* WHAT IS EXPECTED
Reproduce each entry below in full, exactly as it was given.

* DATA TO PROCESS
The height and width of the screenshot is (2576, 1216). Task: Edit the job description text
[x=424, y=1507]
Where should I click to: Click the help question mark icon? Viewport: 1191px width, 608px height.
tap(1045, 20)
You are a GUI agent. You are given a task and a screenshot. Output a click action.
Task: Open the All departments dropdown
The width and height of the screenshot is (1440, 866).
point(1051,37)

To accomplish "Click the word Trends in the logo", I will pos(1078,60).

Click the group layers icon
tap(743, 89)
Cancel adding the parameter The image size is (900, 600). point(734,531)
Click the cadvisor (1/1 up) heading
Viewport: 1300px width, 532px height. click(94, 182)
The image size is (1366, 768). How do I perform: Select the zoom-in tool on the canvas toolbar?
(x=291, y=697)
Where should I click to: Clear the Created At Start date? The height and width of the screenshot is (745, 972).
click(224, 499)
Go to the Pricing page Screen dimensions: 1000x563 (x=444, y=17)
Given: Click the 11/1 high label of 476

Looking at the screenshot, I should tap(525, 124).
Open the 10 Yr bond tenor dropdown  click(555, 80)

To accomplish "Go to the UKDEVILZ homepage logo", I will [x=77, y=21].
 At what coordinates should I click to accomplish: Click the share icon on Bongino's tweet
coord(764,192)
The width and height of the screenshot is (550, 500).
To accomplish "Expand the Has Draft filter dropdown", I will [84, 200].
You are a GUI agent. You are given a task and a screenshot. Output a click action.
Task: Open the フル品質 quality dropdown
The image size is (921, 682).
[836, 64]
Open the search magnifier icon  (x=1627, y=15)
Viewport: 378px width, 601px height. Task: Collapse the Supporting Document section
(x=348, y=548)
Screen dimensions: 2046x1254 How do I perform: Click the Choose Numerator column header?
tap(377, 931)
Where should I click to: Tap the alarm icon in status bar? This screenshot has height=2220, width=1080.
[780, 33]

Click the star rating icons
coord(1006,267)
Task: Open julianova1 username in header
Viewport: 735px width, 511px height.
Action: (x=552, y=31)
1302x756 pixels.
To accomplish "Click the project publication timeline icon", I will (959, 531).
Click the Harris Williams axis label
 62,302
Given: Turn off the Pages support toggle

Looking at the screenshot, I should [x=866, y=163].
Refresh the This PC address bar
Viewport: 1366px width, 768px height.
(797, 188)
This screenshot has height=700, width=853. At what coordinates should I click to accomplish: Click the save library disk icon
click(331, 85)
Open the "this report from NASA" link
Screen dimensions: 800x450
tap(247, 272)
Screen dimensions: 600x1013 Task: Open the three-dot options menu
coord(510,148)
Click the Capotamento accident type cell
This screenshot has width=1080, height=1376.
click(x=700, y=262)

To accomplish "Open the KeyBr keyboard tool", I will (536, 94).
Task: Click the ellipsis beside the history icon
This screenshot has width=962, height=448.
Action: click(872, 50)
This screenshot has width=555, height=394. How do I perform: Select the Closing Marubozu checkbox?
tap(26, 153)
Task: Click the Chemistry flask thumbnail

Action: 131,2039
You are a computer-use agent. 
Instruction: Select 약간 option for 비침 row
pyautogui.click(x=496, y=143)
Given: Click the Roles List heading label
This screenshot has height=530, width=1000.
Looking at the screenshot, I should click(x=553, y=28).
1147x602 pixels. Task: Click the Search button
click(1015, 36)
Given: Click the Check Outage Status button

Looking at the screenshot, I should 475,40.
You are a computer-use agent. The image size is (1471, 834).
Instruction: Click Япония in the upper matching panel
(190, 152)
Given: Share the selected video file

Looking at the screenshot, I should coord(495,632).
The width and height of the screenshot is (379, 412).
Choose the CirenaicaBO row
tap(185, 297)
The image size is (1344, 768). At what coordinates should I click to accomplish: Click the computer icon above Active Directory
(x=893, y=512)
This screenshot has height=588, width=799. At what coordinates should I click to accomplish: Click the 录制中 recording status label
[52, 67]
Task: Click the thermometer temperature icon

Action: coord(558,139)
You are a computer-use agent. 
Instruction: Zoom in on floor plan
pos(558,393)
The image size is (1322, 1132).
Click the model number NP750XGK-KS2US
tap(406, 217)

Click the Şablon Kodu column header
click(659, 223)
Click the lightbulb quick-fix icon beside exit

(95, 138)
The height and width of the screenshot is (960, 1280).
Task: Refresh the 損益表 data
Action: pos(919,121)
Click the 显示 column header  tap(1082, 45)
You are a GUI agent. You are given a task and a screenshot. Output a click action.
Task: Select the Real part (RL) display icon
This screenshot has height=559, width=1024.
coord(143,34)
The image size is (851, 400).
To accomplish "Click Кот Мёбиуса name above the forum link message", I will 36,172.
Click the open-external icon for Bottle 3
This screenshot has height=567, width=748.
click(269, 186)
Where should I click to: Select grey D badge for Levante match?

* TASK SOLUTION
The height and width of the screenshot is (2576, 1216). Task: Edit the job description text
[x=424, y=1507]
Where should I click to: Click the help question mark icon? Viewport: 1191px width, 608px height.
tap(1045, 20)
You are a GUI agent. You are given a task and a screenshot. Output a click action.
Task: Open the All departments dropdown
The width and height of the screenshot is (1440, 866).
point(1051,37)

To accomplish "Click the word Trends in the logo", I will pos(1078,60).

Click the group layers icon
tap(743, 89)
Cancel adding the parameter The image size is (900, 600). point(734,531)
Click the cadvisor (1/1 up) heading
Viewport: 1300px width, 532px height. click(94, 182)
The image size is (1366, 768). How do I perform: Select the zoom-in tool on the canvas toolbar?
(x=291, y=697)
Where should I click to: Clear the Created At Start date? The height and width of the screenshot is (745, 972).
click(224, 499)
Go to the Pricing page Screen dimensions: 1000x563 (x=444, y=17)
Given: Click the 11/1 high label of 476

Looking at the screenshot, I should tap(525, 124).
Open the 10 Yr bond tenor dropdown  click(555, 80)

To accomplish "Go to the UKDEVILZ homepage logo", I will [x=77, y=21].
 At what coordinates should I click to accomplish: Click the share icon on Bongino's tweet
coord(764,192)
The width and height of the screenshot is (550, 500).
To accomplish "Expand the Has Draft filter dropdown", I will [84, 200].
You are a GUI agent. You are given a task and a screenshot. Output a click action.
Task: Open the フル品質 quality dropdown
The image size is (921, 682).
[836, 64]
Open the search magnifier icon  (x=1627, y=15)
Viewport: 378px width, 601px height. Task: Collapse the Supporting Document section
(x=348, y=548)
Screen dimensions: 2046x1254 How do I perform: Click the Choose Numerator column header?
tap(377, 931)
Where should I click to: Tap the alarm icon in status bar? This screenshot has height=2220, width=1080.
[780, 33]

Click the star rating icons
coord(1006,267)
Task: Open julianova1 username in header
Viewport: 735px width, 511px height.
Action: (x=552, y=31)
1302x756 pixels.
To accomplish "Click the project publication timeline icon", I will (959, 531).
Click the Harris Williams axis label
 62,302
Given: Turn off the Pages support toggle

Looking at the screenshot, I should [x=866, y=163].
Refresh the This PC address bar
Viewport: 1366px width, 768px height.
(797, 188)
This screenshot has height=700, width=853. At what coordinates should I click to accomplish: Click the save library disk icon
click(331, 85)
Open the "this report from NASA" link
Screen dimensions: 800x450
tap(247, 272)
Screen dimensions: 600x1013 Task: Open the three-dot options menu
coord(510,148)
Click the Capotamento accident type cell
This screenshot has width=1080, height=1376.
click(x=700, y=262)

To accomplish "Open the KeyBr keyboard tool", I will (536, 94).
Task: Click the ellipsis beside the history icon
This screenshot has width=962, height=448.
Action: click(872, 50)
This screenshot has width=555, height=394. How do I perform: Select the Closing Marubozu checkbox?
tap(26, 153)
Task: Click the Chemistry flask thumbnail

Action: 131,2039
You are a computer-use agent. 
Instruction: Select 약간 option for 비침 row
pyautogui.click(x=496, y=143)
Given: Click the Roles List heading label
This screenshot has height=530, width=1000.
Looking at the screenshot, I should click(x=553, y=28).
1147x602 pixels. Task: Click the Search button
click(1015, 36)
Given: Click the Check Outage Status button

Looking at the screenshot, I should 475,40.
You are a computer-use agent. The image size is (1471, 834).
Instruction: Click Япония in the upper matching panel
(190, 152)
Given: Share the selected video file

Looking at the screenshot, I should coord(495,632).
The width and height of the screenshot is (379, 412).
Choose the CirenaicaBO row
tap(185, 297)
The image size is (1344, 768). At what coordinates should I click to accomplish: Click the computer icon above Active Directory
(x=893, y=512)
This screenshot has height=588, width=799. At what coordinates should I click to accomplish: Click the 录制中 recording status label
[52, 67]
Task: Click the thermometer temperature icon

Action: coord(558,139)
You are a computer-use agent. 
Instruction: Zoom in on floor plan
pos(558,393)
The image size is (1322, 1132).
Click the model number NP750XGK-KS2US
tap(406, 217)

Click the Şablon Kodu column header
click(659, 223)
Click the lightbulb quick-fix icon beside exit

(95, 138)
The height and width of the screenshot is (960, 1280).
Task: Refresh the 損益表 data
Action: pos(919,121)
Click the 显示 column header  tap(1082, 45)
You are a GUI agent. You are given a task and a screenshot. Output a click action.
Task: Select the Real part (RL) display icon
This screenshot has height=559, width=1024.
coord(143,34)
The image size is (851, 400).
To accomplish "Click Кот Мёбиуса name above the forum link message", I will 36,172.
Click the open-external icon for Bottle 3
This screenshot has height=567, width=748.
click(269, 186)
Where should I click to: Select grey D badge for Levante match?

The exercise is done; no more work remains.